What I found suggested that while you can certainly get the raw data, actually understanding it is another matter, which makes it harder to make informed decisions about your data.
[The law requires that personal data] be provided to the individual in a “concise, transparent, intelligible and easily accessible form, using clear and plain language” in a “commonly used electronic format.”
But the extent to which companies comply with the ‘intelligible and easily accessible’ part of that varies, with Facebook ironically doing the best job, followed by Amazon, then Apple, and finally Google.
Facebook, wrote Porter, was the gold standard.
Facebook actually had the most comprehensible data of the four services. For starters, every single file Facebook gives you is an HTML file. Each is sorted into its own clearly labeled folder, and an index file gives you an overview of what each document contains. The files themselves are clearly laid out and formatted, and browsing them feels almost like browsing a page on Facebook itself, albeit one that’s stored entirely locally on your computer.
Apple provided a mix of different file formats, and didn’t make it easy to parse.
The majority of the data Apple provided was in file types that were easy to read and understand like CSV, TXT, and JPG, with only a couple of JSON files to confuse things.
But once you get into these files, there’s still a lot of information that’s difficult to understand. A file titled, “Apple ID Account Information” appeared to contain 11 nearly identical records about my Apple account, all created on exactly the same date in 2014, with no explanation as to what they were. Another CSV file with the ambiguous title of “Apps and Service Analytics” appears to contain an entire list of every single one of my App Store searches, but it has so many empty cells that I only noticed it had data in it when I saw its 6.7MB file size.
Amazon was a little better, but Google did very poorly.
All of my location data from Google was contained within a single 61MB JSON file, and opening it with Chrome revealed a bewildering array of fields labeled “timestampMs,” “latitudeE7,” “logitudeE7,” and estimations about whether I was sitting still or in some kind of transport (I assume).
I don’t doubt that this is all the location history information that Google has associated with my account, but without context, this data is meaningless. It’s a series of numbers that I’d have to make a serious effort to even begin to understand and import into another piece of software to properly parse.
Other Google data was equally hard to understand. Indeed, the company recently received the largest GDPR fine to date for lack of transparency.
You can argue that file formats like CSV comply with the letter of the law.

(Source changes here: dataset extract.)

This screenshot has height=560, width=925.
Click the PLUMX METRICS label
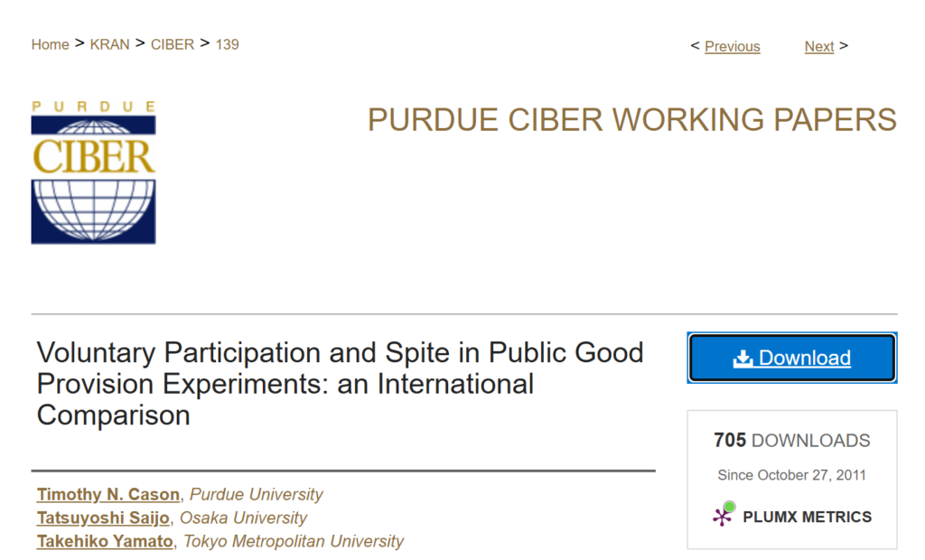point(807,517)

They are commonly used, and most consumers have software that will open them – as text files if nothing else. CSV is also a good format if you want to run some kind of analysis on the data.
But the spirit of the law is that ordinary consumers can easily understand how much a company knows about them, and whether they are happy for it to have that data. I can’t help feeling that Facebook’s approach is the right one here. HTML lets consumers easily browse the data in the familiar environment of a web-browser, easily getting a sense of whether or not they are comfortable with what they see.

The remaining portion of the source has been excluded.